Ditto Diets and Useful Links off the Internet. Sugar feeds cancer and blue stuff is good for me. Marvellous.  I ate the good stuff all my life and I got the cancer. My priority at the moment is keeping everything down, not 50 Ways With Pulses. I’m wondering if perhaps the breast lump is a baby, what with all the cravings for salty stuff – I really want smoked haddock with a lump of melted butter on. And failing that, hummus, anchovies and cheese. Chocolate tastes manky. Water a bit beugh. Little and Often is my mantra. Talking of which…Some days I feel positive, some days I’m self-absorbed; Woe is Me, Life’s so Unfair. I am not wallowing. I am just a bit pissed off. The cancer came and it will go, but chanting upbeat, positive mantras with a benign smile on my face will not make the tumor shrink. Toxic drugs will.  Toxic drugs that are fluorescent orange and make you pee Tizer-coloured pee. And I don’t want to research anything on the internet or be sent links from weird online forums or be told to question my treatment plan. The hospital treating me is pioneering the research. Is there a remote chance that they might actually know what they’re talking about?

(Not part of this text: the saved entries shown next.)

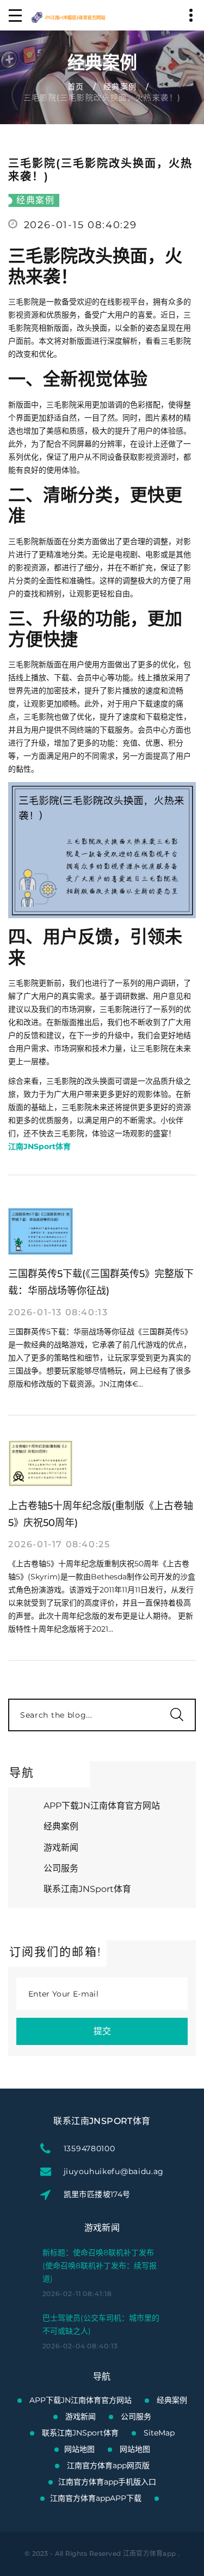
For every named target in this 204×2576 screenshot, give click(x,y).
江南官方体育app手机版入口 (107, 2482)
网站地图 (79, 2449)
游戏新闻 (61, 1847)
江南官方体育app (149, 2553)
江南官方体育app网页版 (108, 2465)
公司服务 (61, 1868)
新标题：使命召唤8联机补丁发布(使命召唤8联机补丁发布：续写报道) (99, 2266)
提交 (102, 2031)
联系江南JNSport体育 (87, 1889)
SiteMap (159, 2433)
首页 (75, 86)
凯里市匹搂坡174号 (97, 2194)
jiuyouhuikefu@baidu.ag (114, 2171)
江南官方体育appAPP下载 (95, 2498)
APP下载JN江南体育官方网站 (102, 1805)
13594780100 (89, 2148)
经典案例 (120, 86)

The rest of the family will join me in a month or so’s time and we will eventually move back to our old home (tenants be gone! A two year no-break clause contract on your UK home is such a good idea when you live abroad – ensures continuity of tenancy, ongoing rental payments. Bit of a disaster when you need to return home 6 months into the agreement and want your home back). I am continuing to write and work, nothing could stop me, and I have the opportunity to spend time with old friends who never went away.  I’m learning not to sweat the small stuff. Everything sorts itself out in the end, nothing is insurmountable.

And I am surprisingly excited about this next phase. I’m no longer residing in the land of bling, but I love London and I can work anywhere. I get to buy lots of new clothes, do something other than walking the dog and eating out in 5*star restaurants. (I’ll be honest for a moment – there’s not a HUGE amount to do in Dubai) And we have the chance to make plans for a brand new adventure.  I missed markets, restaurants with live music, conkers, baby ducks (I discover), walking the dog off its lead, and greenery. Now I have it all. I may be temporarily back in my teenage bedroom and I may have left behind my life of the last seven years. But as wise, positive, upbeat folk say – ‘when one door closes another one opens’. I’d be the first to agree.